*Challenge 1*: In the listing below, copy the lines word for word, from the line with "Click the 131勝 victory count" up to and including the line with "[x=190, y=121]". Don't include the pictures.

*Selected extract*:
Sales is known to be a high-pressure field, and sales planning should always be ambitious, but financial instability stresses everyone out in a way that is more likely to hinder productivity than help it.

According to Dan McDade, author of The Truth About Leads, in order for healthy and stable growth, your company needs quality deals with long-term customers even more than it needs new customers.

How to Achieve Sustainable Sales Growth

1. Gather data.

Does your company track its sales? If not, you should start.

The knowledge you can gain just from keeping track of which contacts turn into leads, which leads turn into sales and which sales turn into lasting relationships is invaluable.

When you have collected data on closed deals and the length of average customer relationships over a period of time, start paying attention to which relationships seem to end more quickly than usual.

Do you notice any similarities in how those deals were made or where those customers were found?

With good data you can pinpoint problems accurately and use that knowledge to make efficient adjustments to your sales process.

2. Be assertive rather than aggressive.

Do your salespeople know the difference between assertive sales and aggressive sales?

Aggressive sales tactics tend to turn clients off early, but if your sales team uses them to pressure a client into a sale he is not really comfortable with, you can bet that customer’s chances of sticking around for the long haul are low. Assertive sales also put pressure on clients, but with much more tact and sensitivity to the client’s actual needs.

*Challenge 2*:
Answer these about the sales growth text:
(a) What book did Dan McDade write?
(b) What does the text say financial instability is more likely to do to productivity?
(c) What is the heading of the second step?

*Data entries*:
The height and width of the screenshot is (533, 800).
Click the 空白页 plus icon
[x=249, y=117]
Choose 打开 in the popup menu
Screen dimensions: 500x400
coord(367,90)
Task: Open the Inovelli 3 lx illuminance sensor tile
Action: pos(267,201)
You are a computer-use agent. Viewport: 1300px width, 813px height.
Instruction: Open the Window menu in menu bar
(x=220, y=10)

==

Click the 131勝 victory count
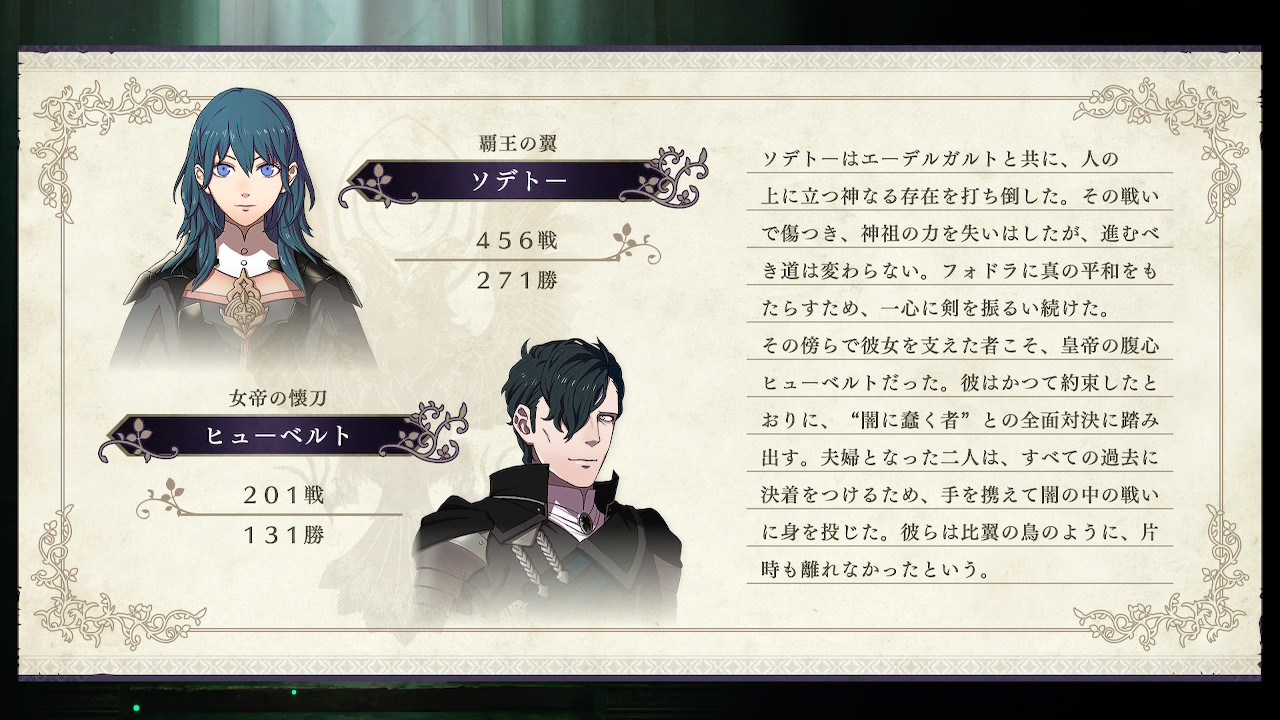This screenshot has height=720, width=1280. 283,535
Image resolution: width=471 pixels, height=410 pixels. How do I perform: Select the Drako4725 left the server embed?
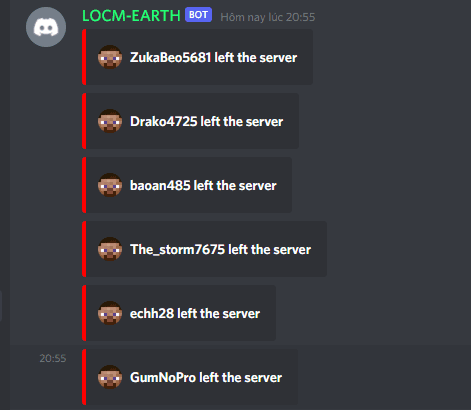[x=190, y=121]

*Finished answer 1*:
Click the 131勝 victory count
This screenshot has height=720, width=1280. 283,535
Image resolution: width=471 pixels, height=410 pixels. How do I perform: Select the Drako4725 left the server embed?
[x=190, y=121]

*Finished answer 2*:
(a) The Truth About Leads
(b) Hinder it rather than help it
(c) Be assertive rather than aggressive.